The doctrine has been applied even to the recruitment of volunteer probation officers, who are not civil servants but seen as quasi-civil servants, resulting in the refusal to recruit an individual with foreign nationality as a volunteer probation officer. While it is important to be able to communicate with ex-offenders’ mother tongues for their rehabilitation, such a measure virtually prevent them from reintegrating into society.

(iii)         The right to housing

In 2001, the CESCR noted that the government “is currently in the process of consultations with Koreans living in the Utoro area”. During the World War II, the Kyoto Prefectural Office brought many Koreans to the Utoro area, one of the sites of the barracks to accommodate the Korean workers mobilized for the construction of a military airport. After the war, many of the Koreans have continued to live in the Utoro area, Uji City, having received no compensations and having nowhere to go. In accordance with the Supreme Court judgment in 2000, they had been demanded by the landowner to evacuate the site. In October 2007, however, the landowner agreed to sell the eastern half of the site to the dwellers. It has also been revealed that the government of the ROK is planning to provide financial support and that the Ministry of Land, Infrastructure, Transport and Tourism of Japan is seeking to secure the 2008/09 budget for the construction of public housing, which is the wish of the dwellers.
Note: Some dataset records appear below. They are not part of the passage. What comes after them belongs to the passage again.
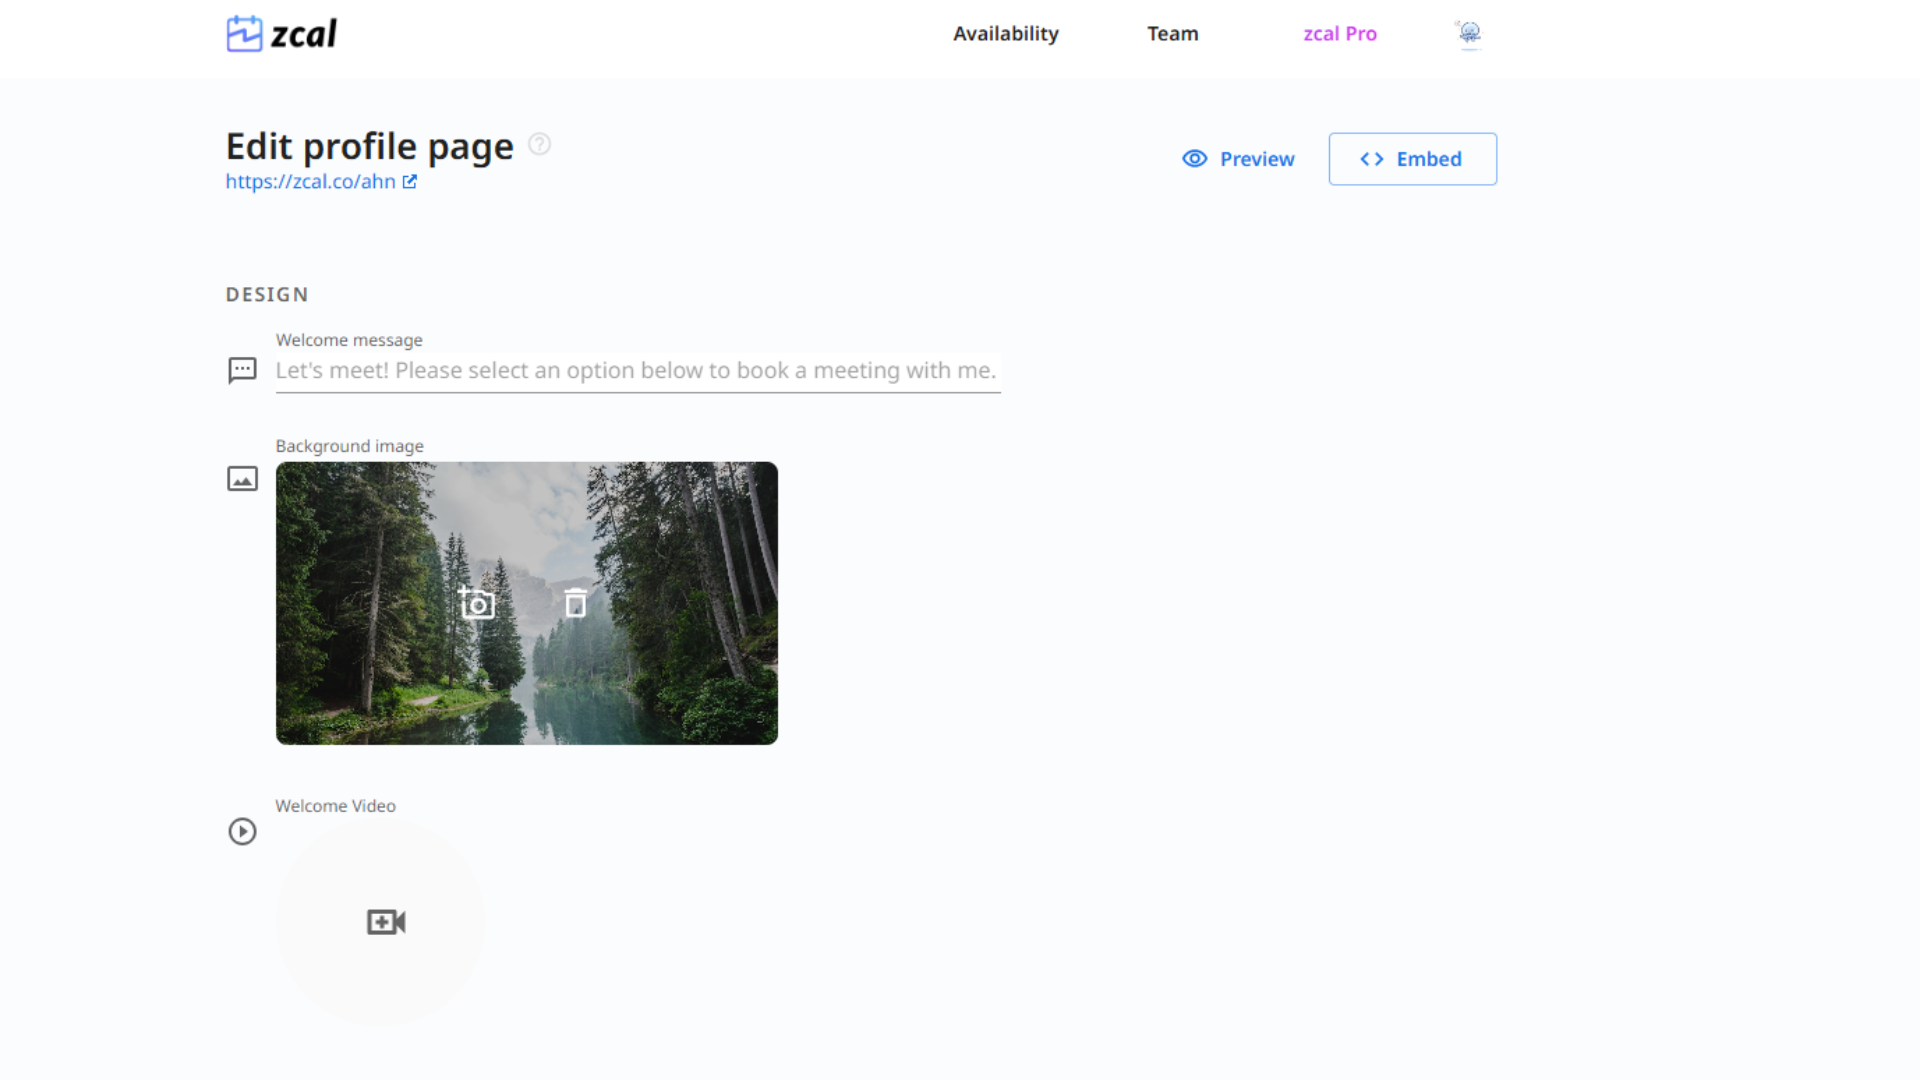Image resolution: width=1920 pixels, height=1080 pixels.
Task: Click the camera/replace image icon
Action: (476, 603)
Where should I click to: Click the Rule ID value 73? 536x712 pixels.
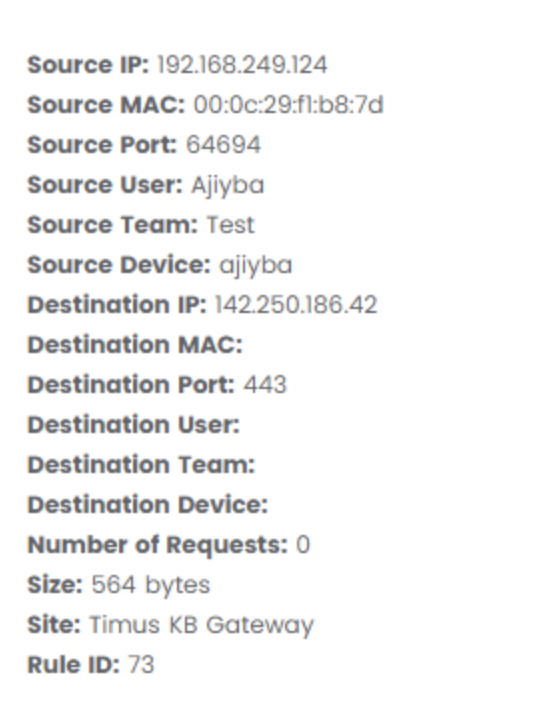pyautogui.click(x=141, y=664)
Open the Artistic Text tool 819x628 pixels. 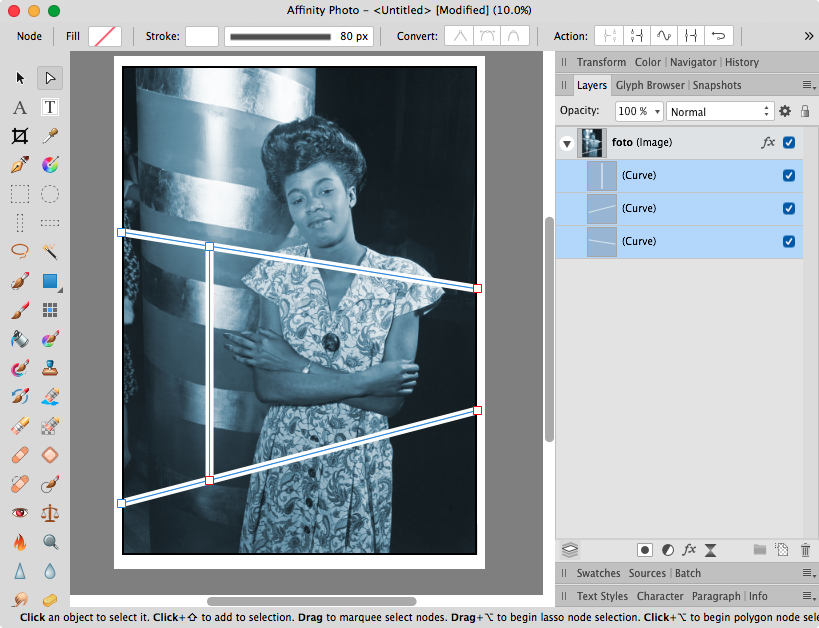click(x=20, y=107)
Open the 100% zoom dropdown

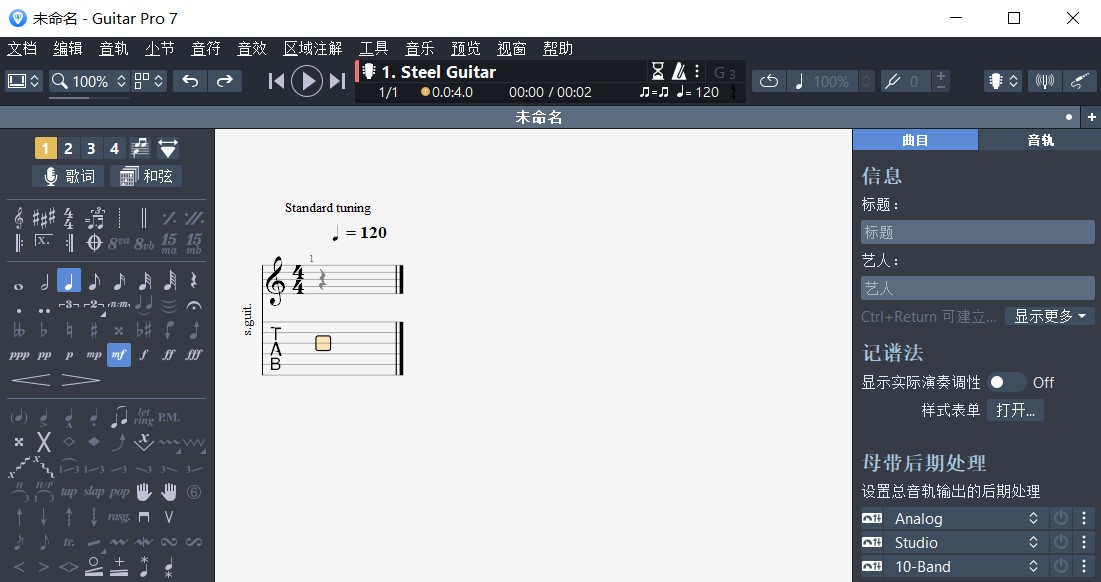[x=90, y=81]
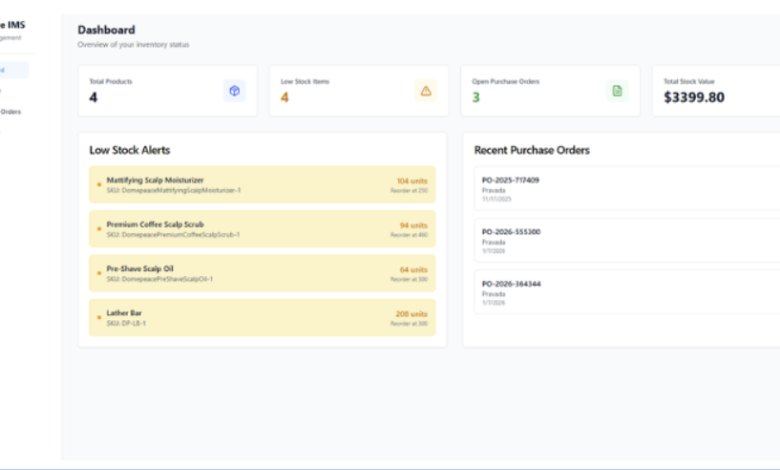
Task: Select the highlighted Dashboard item in the sidebar
Action: 12,70
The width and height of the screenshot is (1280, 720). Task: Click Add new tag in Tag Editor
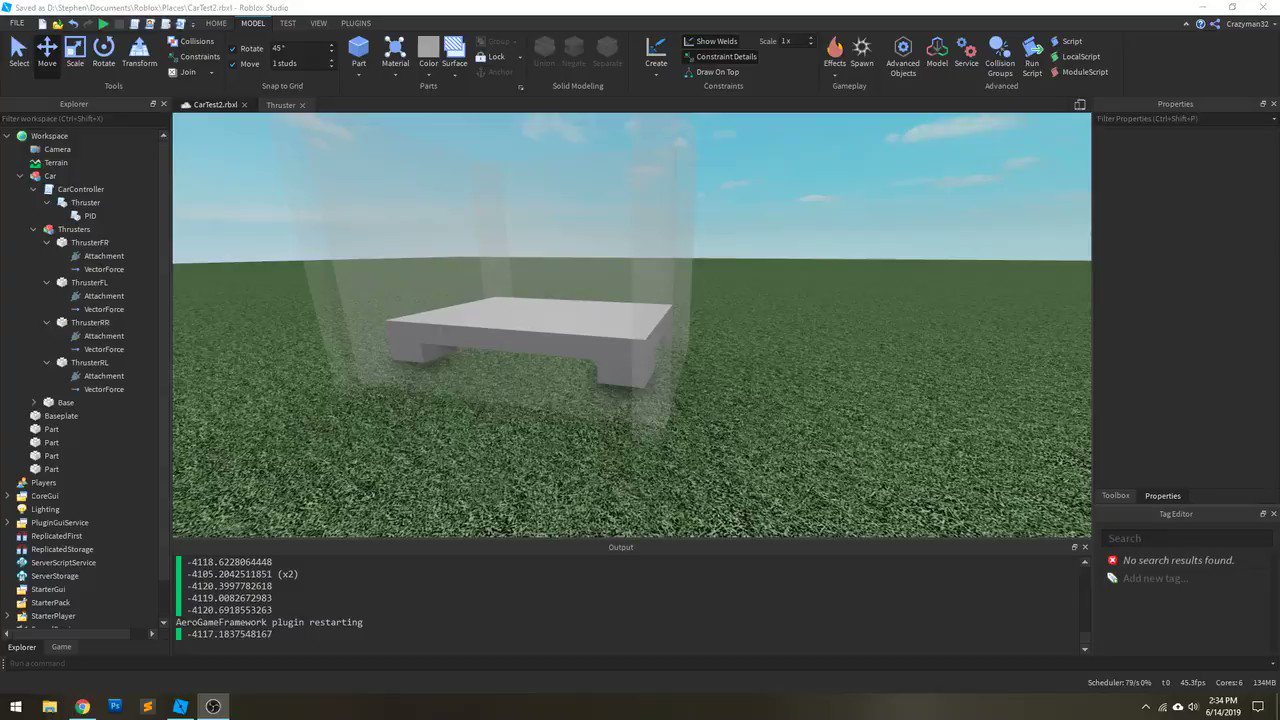(x=1155, y=578)

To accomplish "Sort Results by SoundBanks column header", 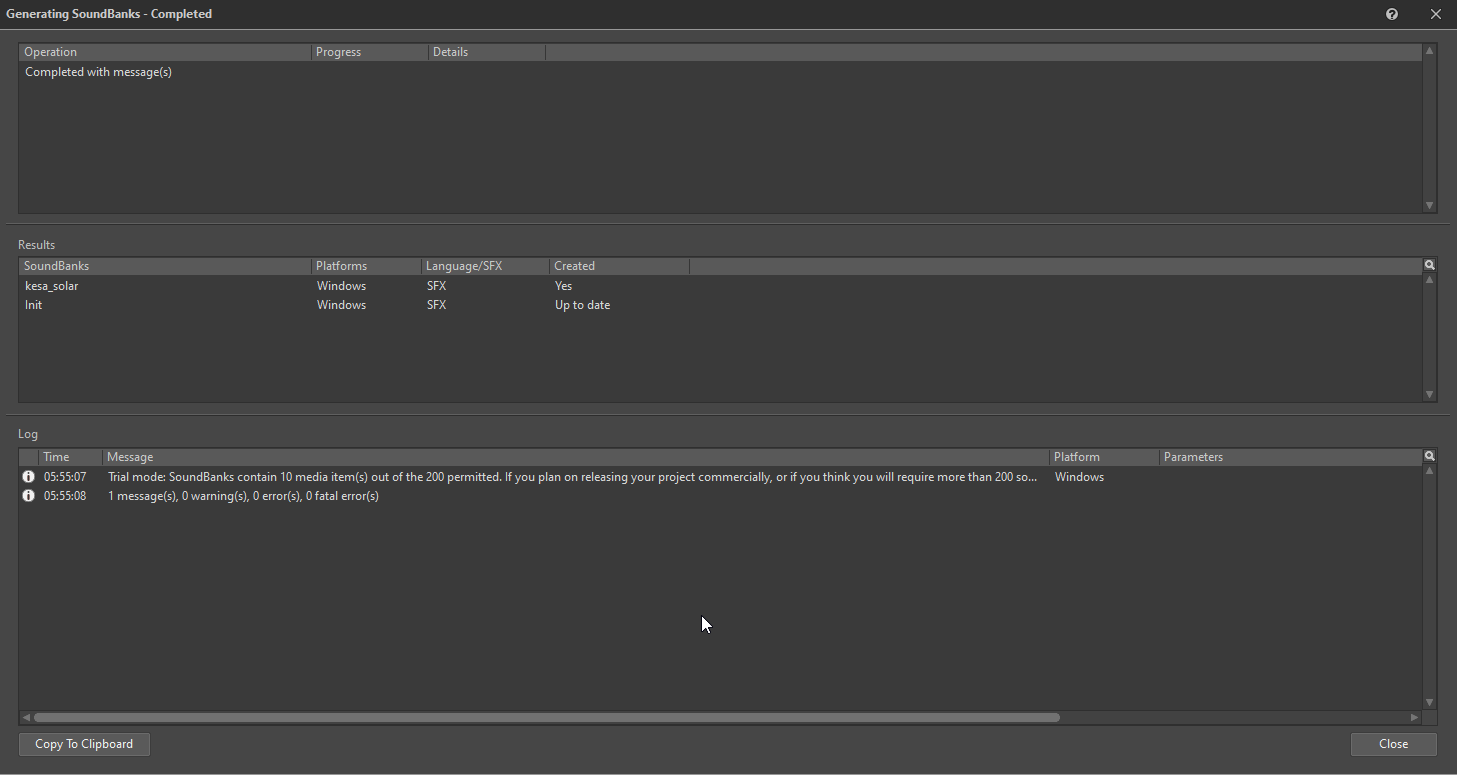I will (165, 266).
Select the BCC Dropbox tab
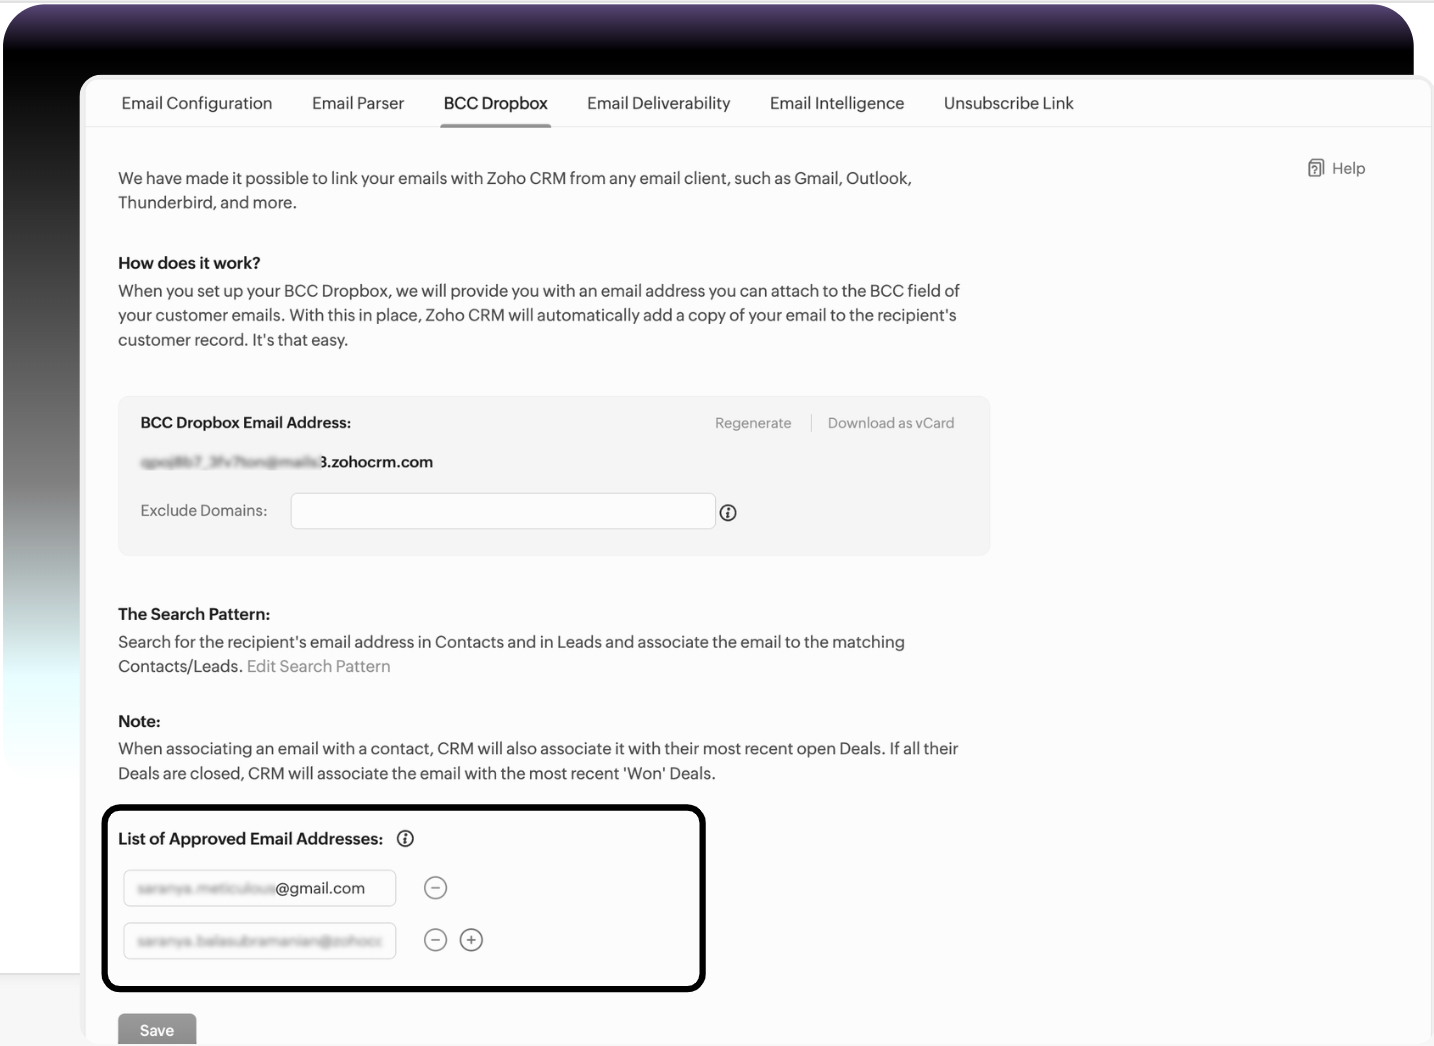Screen dimensions: 1434x1046 click(495, 103)
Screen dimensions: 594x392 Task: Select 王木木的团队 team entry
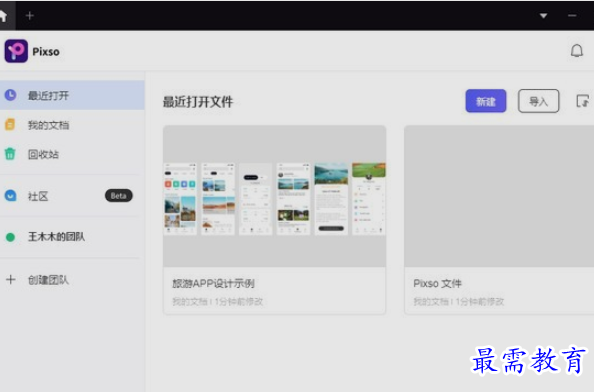(72, 237)
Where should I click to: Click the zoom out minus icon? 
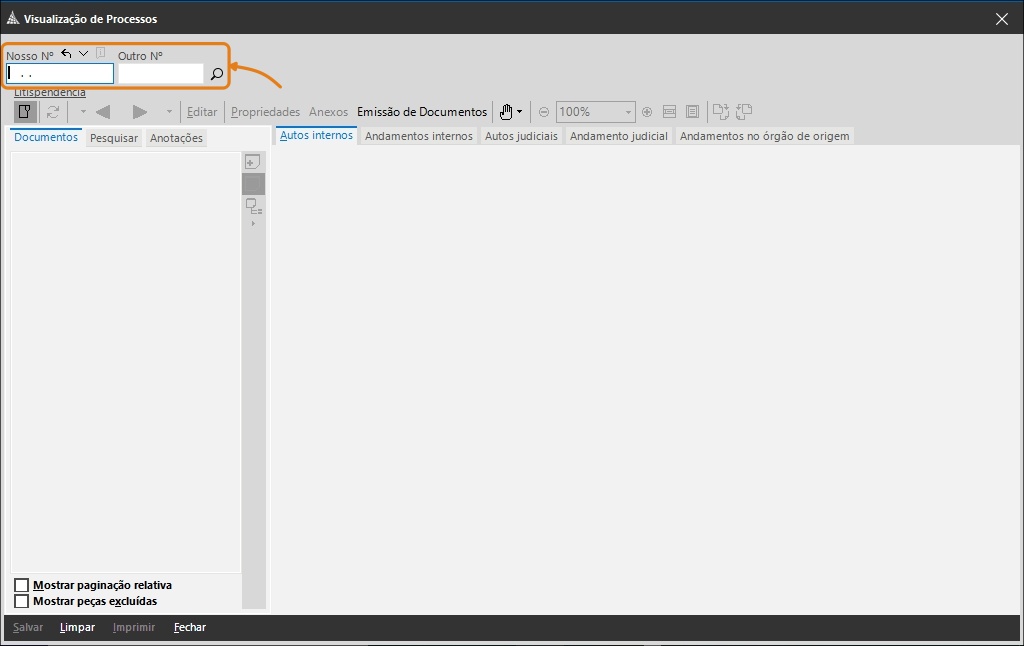[x=544, y=112]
On the other hand, “Korean residents in Japan” continue to be discriminated against in the field of housing. They filed civil lawsuits concerning discrimination in housing in succession in 2004 and 2005. Discrimination in the field of housing, which is the very basis of social life of human beings, means exclusion from local community. Administrative measures against such discrimination have never been taken, however.

(iv)         Social security systems

Social security is not considered as rights of foreigners at all, provided only as “favors”. Foreigners therefore have no right to public assistance under the Livelihood Protection Act, being unable to appeal even if their applications were dismissed.

In addition, there are “Korean residents in Japan” who cannot receive pensions because of the gaps that have occurred in the process of the amendments to the Pension Act. Remedial measures have not been taken, not only by the legislative or administrative bodies but also by the judicial organs.

(v)          Participation in a democratic society

On the basis of the doctrine of the people’s sovereignty, “Korean residents in Japan” have no rights to vote and to be elected in national elections. Nationality of “Korean residents in Japan”, however, was not determined on the basis of law in accordance with Article 10 of the Constitution of Japan; they were deemed as having lost Japanese nationality simply through the issuance of a notice, not having made their own choice in the exercise of “freedom to choose nationality”. First and foremost, it does not reflect the realities of their lives to keep excluding them from national politics.

Local suffrage has not been given to “Korean residents in Japan”, either. In view of the decision in the ROK to grant local suffrage to permanent residents, this is unfair in terms of the principle of reciprocity as well. While some municipalities have allowed foreigners to vote in local referendums, the results of local referendums do not have binding forces under the Japanese legal system. Therefore lack of the right to vote continues to be a major concern.

7. Conclusion

These forms of institutional discrimination affect social perceptions of foreigners, including “Korean residents in Japan”, and contribute to discrimination in the fields of employment and marriage. Without the elimination of discrimination in public spheres, it is evidently impossible to eliminate discrimination in private spheres.

Furthermore, the protection and promotion of minorities’ human rights leads to the modification of awareness among the majority and hence to respect for human rights in the society as a whole. The government of Japan is expected to take proactive measures for the elimination of discrimination.